Roshar is a world of stone and storms. Uncanny tempests of incredible power sweep across the rocky terrain so frequently that they have shaped ecology and civilization alike. Animals hide in shells, trees pull in branches, and grass retracts into the soilless ground. Cities are built only where the topography offers shelter.
It has been centuries since the fall of the ten consecrated orders known as the Knights Radiant, but their Shardblades and Shardplate remain: mystical swords and suits of armor that transform ordinary men into near-invincible warriors. Men trade kingdoms for Shardblades. Wars were fought for them, and won by them.
One such war rages on a ruined landscape called the Shattered Plains. There, Kaladin, who traded his medical apprenticeship for a spear to protect his little brother, has been reduced to slavery. In a war that makes no sense, where ten armies fight separately against a single foe, he struggles to save his men and to fathom the leaders who consider them expendable.
Brightlord Dalinar Kholin commands one of those other armies. Like his brother, the late king, he is fascinated by an ancient text called The Way of Kings. Troubled by over-powering visions of ancient times and the Knights Radiant, he has begun to doubt his own sanity.
Across the ocean, an untried young woman named Shallan seeks to train under an eminent scholar and notorious heretic, Dalinar’s niece, Jasnah. Though she genuinely loves learning, Shallan’s motives are less than pure. As she plans a daring theft, her research for Jasnah hints at secrets of the Knights Radiant and the true cause of the war.
The result of over ten years of planning, writing, and world-building, The Way of Kings is but the opening movement of the Stormlight Archive, a bold masterpiece in the making.
Speak again the ancient oaths:
Life before death.
Strength before weakness.
Journey before Destination.
and return to men the Shards they once bore.
The Knights Radiant must stand again.
Imagine this scene, you’re a scholar or student of history and you’re wandering down the aisle of a specific section in a library. You grab several large volumes to return to your table and your extensive research thesis you’ve been working on for years. You sit down and in front of you lays a thousand-book-pages book, and you sift through every page, drinking the excitement of investigation and glancing at sketches, pictures and schematics of times of old, slowly taking notes and drawing your own conclusions. This is how I felt while I was reading The Way of Kings. A rich study about an extensive world name Roshar with interesting characters and their history. Even after the first 1000 pages of this grossly engaging and epic adventure (4000-5000 pages total), I felt like I only scratched the surface.

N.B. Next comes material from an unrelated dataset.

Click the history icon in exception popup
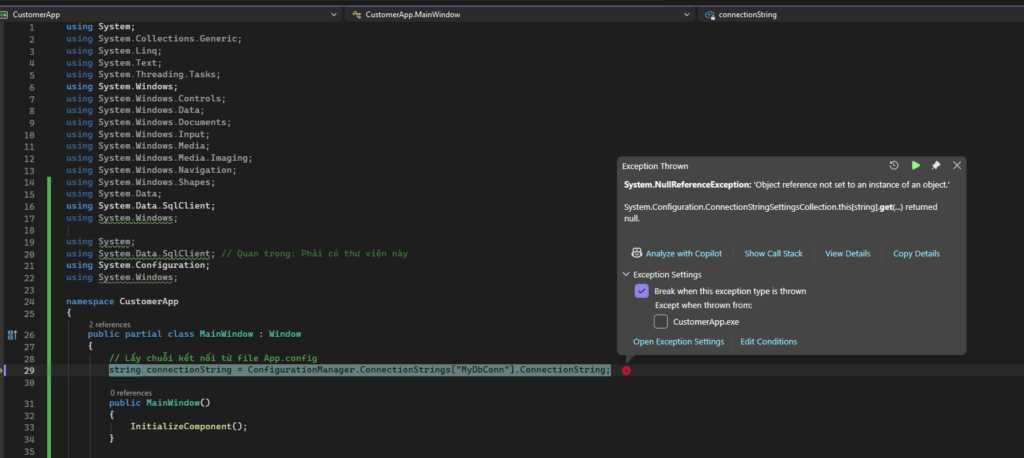This screenshot has height=458, width=1024. [894, 165]
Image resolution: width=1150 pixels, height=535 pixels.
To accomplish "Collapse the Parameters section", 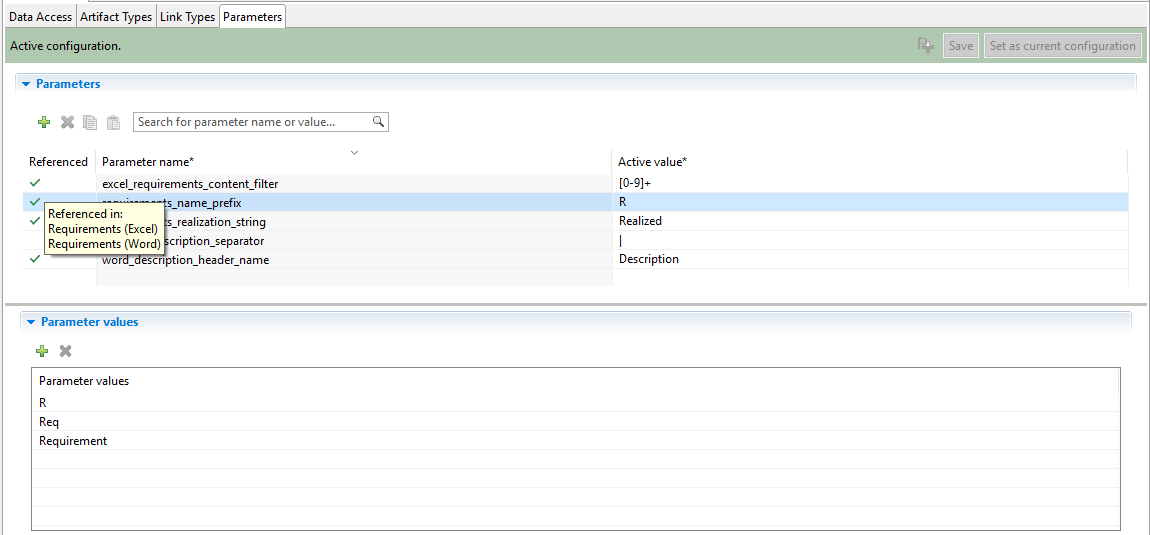I will coord(27,84).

Let’s start with the plot. Told through several characters and weaved through different times and settings, the story engages you from the very beginning by exploring an intricate series of events, all related albeit at a slow pace initially, but quickly ramps up the drum beats until you reach the crescendo of war, surprises and shocking events at the end. But because of the richness of its world and depth of characters, the initial acts rarely appear slow or without conflict as it’s built straight into the storytelling. Never it felt a chapter went into infodumps or boring dialogue/characterization.
Which leads me to the other solid element of the book, the characters. They were fully fleshed out and truly, as I said initially, appeared like real people; where a historian sat down with and we’re experiencing their biography. Their presence enhances the story and brings the novel into the “classic” category, and we’re just getting started. Sanderson spends a “just-perfect” amount of time having us live their struggles, traits, perks and personality through the affairs of the book. It doesn’t feel forced or out of place.
The world-building was just wow (can’t think of any other words to describe it), and this is truly where Sanderson shines (outside of how he ends his books). The maps, the sketches (even intricately woven into the story by a character who draws them), the code explained and even the basic magic system are all part of the tapestry of this publication—again like a scholar—that feels like we’re reading an encyclopedia on these details, all woven into the perfectly plotted narrative with people (not characters) we quickly grow to love and want to study more about.
If you’ve read any of Sanderson’s series such as Skyward, Mistborn or the Reckoners, drop your expectations at the door as this is far from the same style of drama. We can compare the pace of The Way of Kings to walking up a great mountain. As you begin your hike, you enjoy the view and immerse yourself in the environment’s beauty, but it’s far from the most active exercise. But when you get back down you decide to run downhill; you’ll feel the intensity of its descent! That’s how it feels as you read the last 200-300 pages of The Way of Kings; it feels engaging, nerve-wracking and dramatic as you take in everything that is hurled at you. I literally had to take a few breaks as I read the last 200 pages (in the same sitting) as the last moments were shocking, exciting, deliberately intense and part of the best reading experience I had in years (probably ever).
The Way of Kings is an amazing narrative that will bathe you into a splendid world, where you’ll quickly forget you’re reading a book.